Nothing in the records should be changed in the copy, though the pictures must be left out.

**Dataset excerpts:**
- - - - -

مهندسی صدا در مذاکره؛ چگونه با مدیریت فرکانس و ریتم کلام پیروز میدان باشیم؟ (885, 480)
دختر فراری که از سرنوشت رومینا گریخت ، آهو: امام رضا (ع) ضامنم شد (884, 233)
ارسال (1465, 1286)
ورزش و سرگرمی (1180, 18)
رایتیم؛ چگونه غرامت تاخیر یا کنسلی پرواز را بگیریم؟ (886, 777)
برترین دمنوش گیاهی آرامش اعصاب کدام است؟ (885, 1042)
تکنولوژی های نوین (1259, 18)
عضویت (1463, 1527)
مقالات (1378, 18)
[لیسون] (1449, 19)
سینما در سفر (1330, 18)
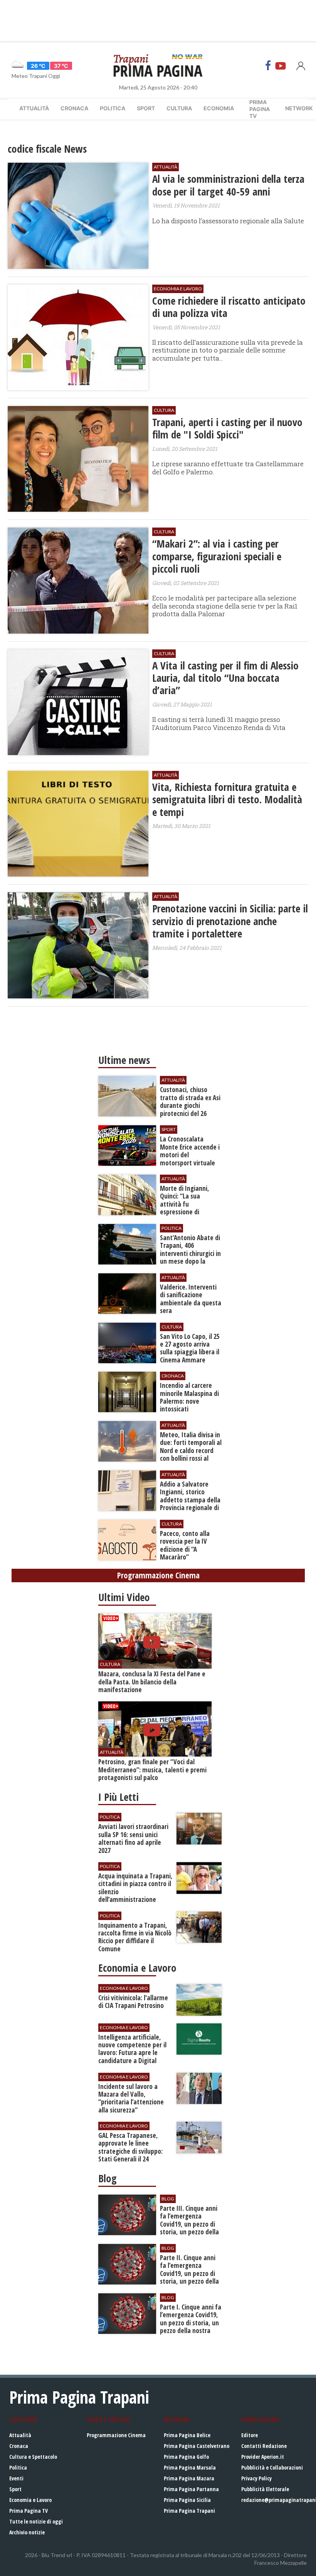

- - - - -

**Result for this task:**
مهندسی صدا در مذاکره؛ چگونه با مدیریت فرکانس و ریتم کلام پیروز میدان باشیم؟ (885, 480)
دختر فراری که از سرنوشت رومینا گریخت ، آهو: امام رضا (ع) ضامنم شد (884, 233)
ارسال (1465, 1286)
ورزش و سرگرمی (1180, 18)
رایتیم؛ چگونه غرامت تاخیر یا کنسلی پرواز را بگیریم؟ (886, 777)
برترین دمنوش گیاهی آرامش اعصاب کدام است؟ (885, 1042)
تکنولوژی های نوین (1259, 18)
عضویت (1463, 1527)
مقالات (1378, 18)
[لیسون] (1449, 19)
سینما در سفر (1330, 18)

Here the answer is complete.